Saved entries
◇ ◇ ◇

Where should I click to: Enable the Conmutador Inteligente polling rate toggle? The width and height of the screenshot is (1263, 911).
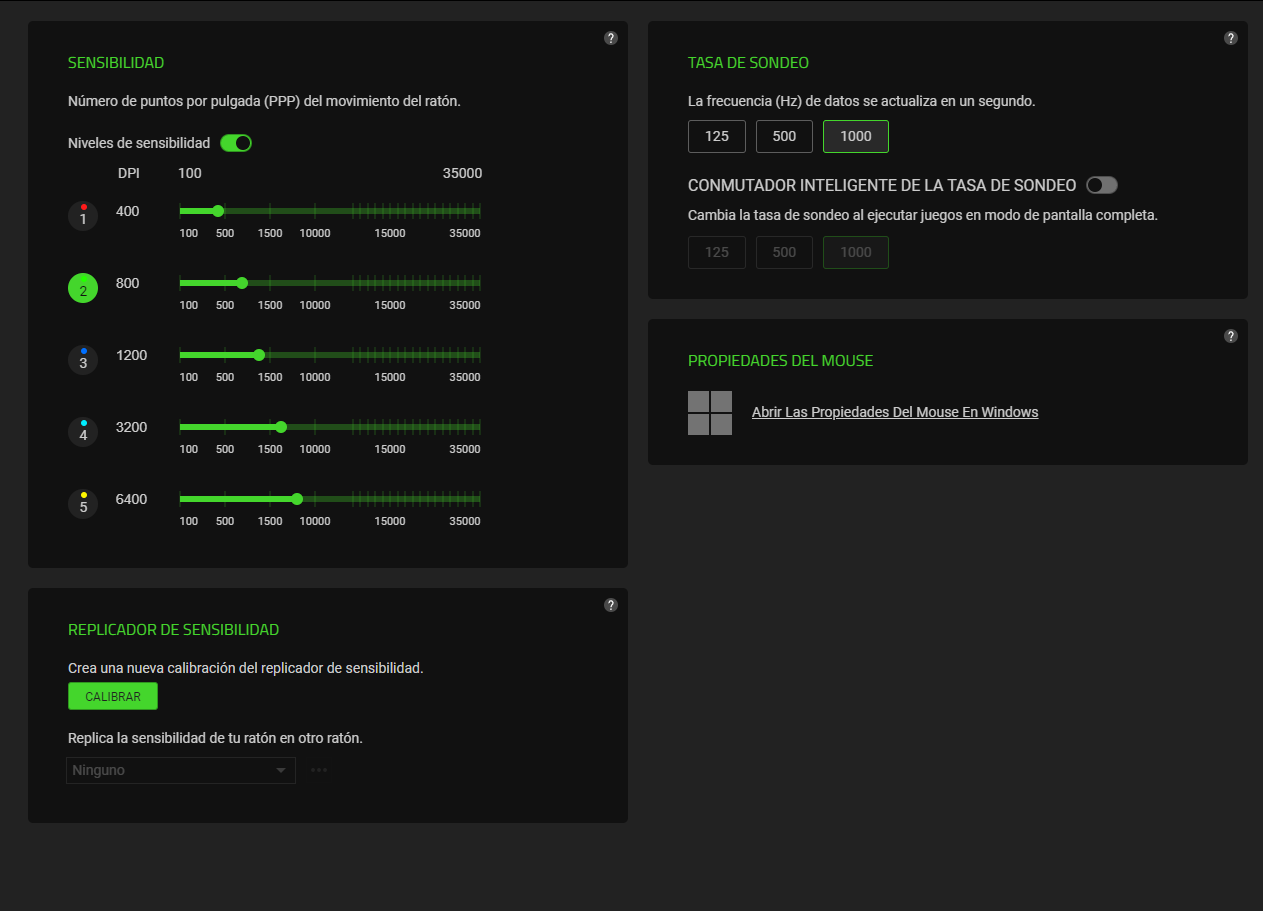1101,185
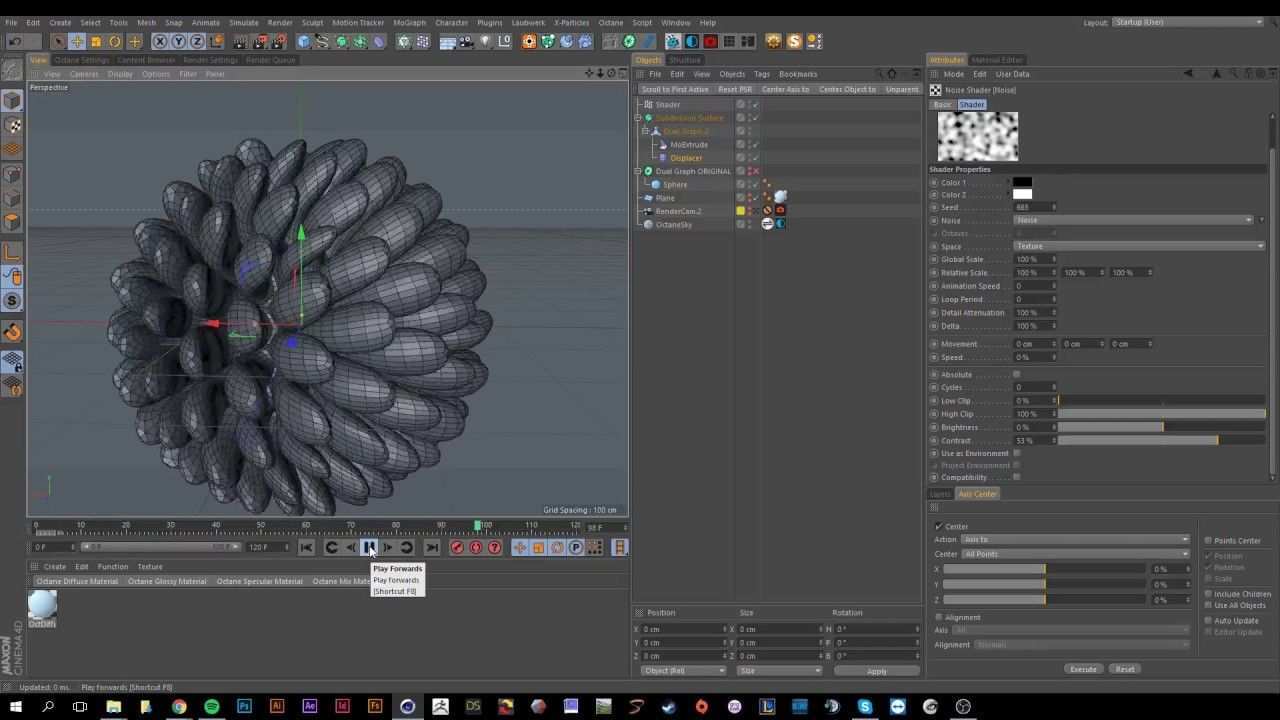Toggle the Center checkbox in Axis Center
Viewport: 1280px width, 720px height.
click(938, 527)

◇ ◇ ◇

**WHAT YOU HAVE TO DO:** Your copy should hold every entry exactly as written, but none of the pictures.

**OUTPUT:**
Where should I click to: Enable the Conmutador Inteligente polling rate toggle? The width and height of the screenshot is (1263, 911).
1101,185
Toggle the Center checkbox in Axis Center
Viewport: 1280px width, 720px height.
click(938, 527)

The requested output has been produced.